It contains the address of the object SUBSECTION, supporting the projected file. For example, in SUBSECTION:: ControlArea->FilePointer stored FILE_OBJECT file.

Management of physical memory

Physical memory in the system is described by certain structures of a kernel mode. They are necessary to maintain a list of vacant and occupied pages to meet allocations and other memory operations. To start with, what are the main parts of the kernel responsible for the description and allocation of physical memory system. The first structure, which we consider to be MmPhysicalMemoryDescriptor, having a description:

   typedef struct _PHYSICAL_MEMORY_RUN {
       PFN_NUMBER BasePage;
       PFN_NUMBER PageCount;
   } PHYSICAL_MEMORY_RUN, *PPHYSICAL_MEMORY_RUN;
   typedef struct _PHYSICAL_MEMORY_DESCRIPTOR {
       ULONG NumberOfRuns;
       PFN_NUMBER NumberOfPages;
       PHYSICAL_MEMORY_RUN Run[1];
   } PHYSICAL_MEMORY_DESCRIPTOR, *PPHYSICAL_MEMORY_DESCRIPTOR;
   PPHYSICAL_MEMORY_DESCRIPTOR MmPhysicalMemoryDescriptor;

Variable kernel MmPhysicalMemoryDescriptor describes all of the available and suitable for use physical memory in the system and is initialized at boot time.
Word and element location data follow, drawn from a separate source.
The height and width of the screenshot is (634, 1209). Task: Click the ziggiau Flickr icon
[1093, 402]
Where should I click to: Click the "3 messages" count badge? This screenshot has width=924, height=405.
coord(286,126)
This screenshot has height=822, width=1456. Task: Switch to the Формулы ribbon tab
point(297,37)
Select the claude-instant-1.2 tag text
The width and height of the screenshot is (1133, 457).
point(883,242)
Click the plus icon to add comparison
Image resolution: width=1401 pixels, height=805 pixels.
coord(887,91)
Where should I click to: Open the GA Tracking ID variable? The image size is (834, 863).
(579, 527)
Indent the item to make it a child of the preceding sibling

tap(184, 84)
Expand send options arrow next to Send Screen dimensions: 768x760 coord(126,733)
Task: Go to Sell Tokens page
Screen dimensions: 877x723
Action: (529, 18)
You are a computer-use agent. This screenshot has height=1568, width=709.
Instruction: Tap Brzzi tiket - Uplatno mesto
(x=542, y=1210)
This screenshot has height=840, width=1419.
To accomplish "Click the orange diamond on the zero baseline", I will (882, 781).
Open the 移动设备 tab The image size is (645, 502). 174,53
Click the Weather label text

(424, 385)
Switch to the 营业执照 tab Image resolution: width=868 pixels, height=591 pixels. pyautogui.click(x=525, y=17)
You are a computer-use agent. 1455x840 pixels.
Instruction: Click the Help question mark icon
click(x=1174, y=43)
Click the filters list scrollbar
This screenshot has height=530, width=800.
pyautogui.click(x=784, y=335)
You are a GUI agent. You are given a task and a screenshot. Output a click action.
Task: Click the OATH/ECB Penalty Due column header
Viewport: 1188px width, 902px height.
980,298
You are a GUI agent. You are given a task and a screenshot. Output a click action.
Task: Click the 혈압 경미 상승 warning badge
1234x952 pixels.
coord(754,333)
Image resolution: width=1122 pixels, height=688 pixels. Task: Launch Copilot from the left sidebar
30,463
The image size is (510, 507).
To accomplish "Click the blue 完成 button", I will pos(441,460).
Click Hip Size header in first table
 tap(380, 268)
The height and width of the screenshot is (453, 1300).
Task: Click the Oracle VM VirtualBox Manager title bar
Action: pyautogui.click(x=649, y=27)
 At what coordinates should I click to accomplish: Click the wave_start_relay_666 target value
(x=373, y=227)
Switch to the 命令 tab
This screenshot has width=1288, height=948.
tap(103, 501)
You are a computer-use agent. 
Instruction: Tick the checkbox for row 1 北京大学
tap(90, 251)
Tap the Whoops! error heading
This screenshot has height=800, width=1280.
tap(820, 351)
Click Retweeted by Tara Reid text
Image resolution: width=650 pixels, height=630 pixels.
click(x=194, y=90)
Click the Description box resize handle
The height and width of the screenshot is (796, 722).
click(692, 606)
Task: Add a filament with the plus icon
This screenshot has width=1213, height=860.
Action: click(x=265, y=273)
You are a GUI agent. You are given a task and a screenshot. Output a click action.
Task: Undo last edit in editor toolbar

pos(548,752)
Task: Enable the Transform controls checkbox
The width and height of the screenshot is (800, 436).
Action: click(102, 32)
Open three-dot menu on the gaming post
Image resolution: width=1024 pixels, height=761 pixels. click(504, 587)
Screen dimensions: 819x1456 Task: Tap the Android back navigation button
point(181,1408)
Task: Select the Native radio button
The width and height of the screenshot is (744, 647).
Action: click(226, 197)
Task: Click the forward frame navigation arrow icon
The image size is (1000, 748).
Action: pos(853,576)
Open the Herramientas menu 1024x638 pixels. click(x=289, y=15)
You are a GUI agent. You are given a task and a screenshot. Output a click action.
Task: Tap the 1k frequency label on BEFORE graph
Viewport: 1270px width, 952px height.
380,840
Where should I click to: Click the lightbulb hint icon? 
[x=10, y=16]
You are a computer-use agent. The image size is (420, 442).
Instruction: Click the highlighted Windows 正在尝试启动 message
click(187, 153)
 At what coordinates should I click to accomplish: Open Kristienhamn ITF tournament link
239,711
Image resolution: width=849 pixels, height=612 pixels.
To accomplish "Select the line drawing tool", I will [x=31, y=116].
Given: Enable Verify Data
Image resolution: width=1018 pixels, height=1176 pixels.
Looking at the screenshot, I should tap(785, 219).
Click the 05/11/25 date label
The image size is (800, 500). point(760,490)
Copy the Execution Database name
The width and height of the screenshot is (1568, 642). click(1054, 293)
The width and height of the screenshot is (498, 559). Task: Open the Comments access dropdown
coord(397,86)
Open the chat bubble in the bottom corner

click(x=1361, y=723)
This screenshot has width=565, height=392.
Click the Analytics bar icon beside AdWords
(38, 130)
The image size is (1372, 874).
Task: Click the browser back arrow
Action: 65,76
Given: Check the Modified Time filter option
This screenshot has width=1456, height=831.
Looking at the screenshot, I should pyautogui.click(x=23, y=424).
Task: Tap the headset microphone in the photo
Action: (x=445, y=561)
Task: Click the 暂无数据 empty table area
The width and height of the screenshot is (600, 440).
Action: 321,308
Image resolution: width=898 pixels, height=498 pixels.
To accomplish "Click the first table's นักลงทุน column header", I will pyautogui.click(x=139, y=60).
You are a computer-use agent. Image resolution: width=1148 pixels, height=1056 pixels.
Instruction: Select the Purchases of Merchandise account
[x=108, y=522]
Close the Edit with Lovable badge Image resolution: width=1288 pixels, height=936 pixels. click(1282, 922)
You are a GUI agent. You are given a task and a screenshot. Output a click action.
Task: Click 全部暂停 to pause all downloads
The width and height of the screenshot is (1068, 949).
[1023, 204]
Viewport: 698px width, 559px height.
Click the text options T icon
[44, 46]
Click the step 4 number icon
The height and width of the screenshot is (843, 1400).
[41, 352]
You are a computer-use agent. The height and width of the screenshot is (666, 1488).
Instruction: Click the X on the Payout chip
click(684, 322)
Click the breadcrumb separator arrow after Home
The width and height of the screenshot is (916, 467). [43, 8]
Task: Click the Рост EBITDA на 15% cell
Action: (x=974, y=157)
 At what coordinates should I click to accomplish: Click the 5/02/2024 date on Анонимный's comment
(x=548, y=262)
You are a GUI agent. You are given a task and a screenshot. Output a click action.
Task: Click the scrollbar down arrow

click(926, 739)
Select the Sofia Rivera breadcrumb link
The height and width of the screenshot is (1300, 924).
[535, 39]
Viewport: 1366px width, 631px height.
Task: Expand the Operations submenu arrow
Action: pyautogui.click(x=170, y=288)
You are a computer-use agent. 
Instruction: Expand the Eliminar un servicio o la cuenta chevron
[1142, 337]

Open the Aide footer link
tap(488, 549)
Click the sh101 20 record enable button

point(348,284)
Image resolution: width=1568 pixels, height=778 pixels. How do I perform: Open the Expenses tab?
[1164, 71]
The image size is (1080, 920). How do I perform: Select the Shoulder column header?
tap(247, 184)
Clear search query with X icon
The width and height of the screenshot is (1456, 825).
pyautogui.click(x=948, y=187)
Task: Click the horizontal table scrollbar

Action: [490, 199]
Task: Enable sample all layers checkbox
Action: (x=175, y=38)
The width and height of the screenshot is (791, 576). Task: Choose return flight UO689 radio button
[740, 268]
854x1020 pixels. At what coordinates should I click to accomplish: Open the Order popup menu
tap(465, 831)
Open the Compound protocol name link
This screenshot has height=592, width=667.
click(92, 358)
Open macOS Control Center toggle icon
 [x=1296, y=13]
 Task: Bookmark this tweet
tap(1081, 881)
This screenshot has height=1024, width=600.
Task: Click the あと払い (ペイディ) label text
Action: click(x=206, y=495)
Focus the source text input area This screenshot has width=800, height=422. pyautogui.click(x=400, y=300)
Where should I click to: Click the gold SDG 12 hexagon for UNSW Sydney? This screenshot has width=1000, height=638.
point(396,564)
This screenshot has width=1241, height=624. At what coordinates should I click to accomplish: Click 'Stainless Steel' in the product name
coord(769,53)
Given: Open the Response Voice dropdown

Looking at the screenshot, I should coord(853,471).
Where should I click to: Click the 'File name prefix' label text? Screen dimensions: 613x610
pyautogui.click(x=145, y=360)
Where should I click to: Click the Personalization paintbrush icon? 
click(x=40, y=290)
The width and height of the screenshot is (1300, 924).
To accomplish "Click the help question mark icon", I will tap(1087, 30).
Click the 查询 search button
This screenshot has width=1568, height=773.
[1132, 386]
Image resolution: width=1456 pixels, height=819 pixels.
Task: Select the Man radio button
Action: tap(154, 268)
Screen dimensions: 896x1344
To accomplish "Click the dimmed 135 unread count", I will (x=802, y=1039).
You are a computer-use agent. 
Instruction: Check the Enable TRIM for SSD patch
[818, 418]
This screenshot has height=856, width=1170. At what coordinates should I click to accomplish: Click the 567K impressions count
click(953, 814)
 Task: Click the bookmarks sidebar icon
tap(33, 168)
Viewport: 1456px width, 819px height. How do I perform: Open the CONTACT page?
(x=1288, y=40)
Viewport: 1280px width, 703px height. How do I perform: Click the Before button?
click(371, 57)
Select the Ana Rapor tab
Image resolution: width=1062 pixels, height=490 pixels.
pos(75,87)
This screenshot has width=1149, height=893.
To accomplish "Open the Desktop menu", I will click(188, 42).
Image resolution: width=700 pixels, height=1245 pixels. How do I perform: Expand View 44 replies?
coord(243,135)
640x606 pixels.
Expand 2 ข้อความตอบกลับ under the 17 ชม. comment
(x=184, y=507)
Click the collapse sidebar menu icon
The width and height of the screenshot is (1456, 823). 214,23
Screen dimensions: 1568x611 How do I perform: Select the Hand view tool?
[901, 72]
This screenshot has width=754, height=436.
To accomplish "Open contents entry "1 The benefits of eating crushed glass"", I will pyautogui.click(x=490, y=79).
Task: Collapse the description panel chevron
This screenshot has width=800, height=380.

The kernel maintains six lists of pages (out of eight possible states), which contain almost all the physical pages, except that with the exception of those used by the memory manager. Lists of pages supported pointers u1.Flink and u2.Blink structure MMPFN (about these later). The lists are:

  • ZeroedPageList - The list of zeroed pages, which can be issued on request from the user code. In the background thread is running MmZeroPageThread (it becomes the primary flow KiSystemStartup after all initialization) and is zeroed free pages with the movement of them in this list. If you request a page the user code is the most priority list, from which can be taken out page.
  • FreePageList - list of free pages. They can be sent after clearing polzovaelyu (stream or flashes event MmZeroingPageEvent, then reset the page flow page zeroing MmZeroPageThread, or in some exceptional cases resets itself - for example when processing a #PF PTE type of demand-zero. In this case, the flow channel page zeroing would add an additional loss of time), in the user's request is the second priority list after ZeroedPageList.
  • StandbyPageList - a list of idle pages. This page was previously part of the working set (process or system), but later were removed from it. Page has not been changed since the last recording on the disc, PTE, referring to a page that is in transition (transition) state and the page can be used to satisfy the request for memory allocation, but after viewing the list zeroed and free pages. (In Windows 2003 there are 8 sublists supporting idle page, on the priorities, they are described in the array MmStandbyPageListByPriority []. In Windows XP and below the list one)
  • ModifiedPageList - list of modified pages, they too had entered into a working set, but later were removed from it by reducing the working sets, for any reason. Pages have changed since the last recording on the disc and must be written in the paging file. PTE still refers to the page, but is not valid and is in transition.
  • ModifiedNoWritePageList - list of modified but not written pages. As above, but the page should not be written to disk.
  • BadPageList - a list of pages that have been marked bad by the memory manager for any reason. They should not be used. For example, the flow of zeroing pages temporarily mark pages bad when looking area of the pages, waiting for reset, so they were suddenly transferred to some process on request allocation of an extended region of memory (MmAllocateContiguousMemory). PTE should not rely on this page.

Status pages, not a list:

  • ActiveAndValid - page is active and real, not included in any list. These pages are part of the working set or not belong to any one of the working set and are part of the nepodkachivaemoy memory. They refer to the actual PTE.
  • TransitionPage - a temporary state pages on the waiting time I / O operations.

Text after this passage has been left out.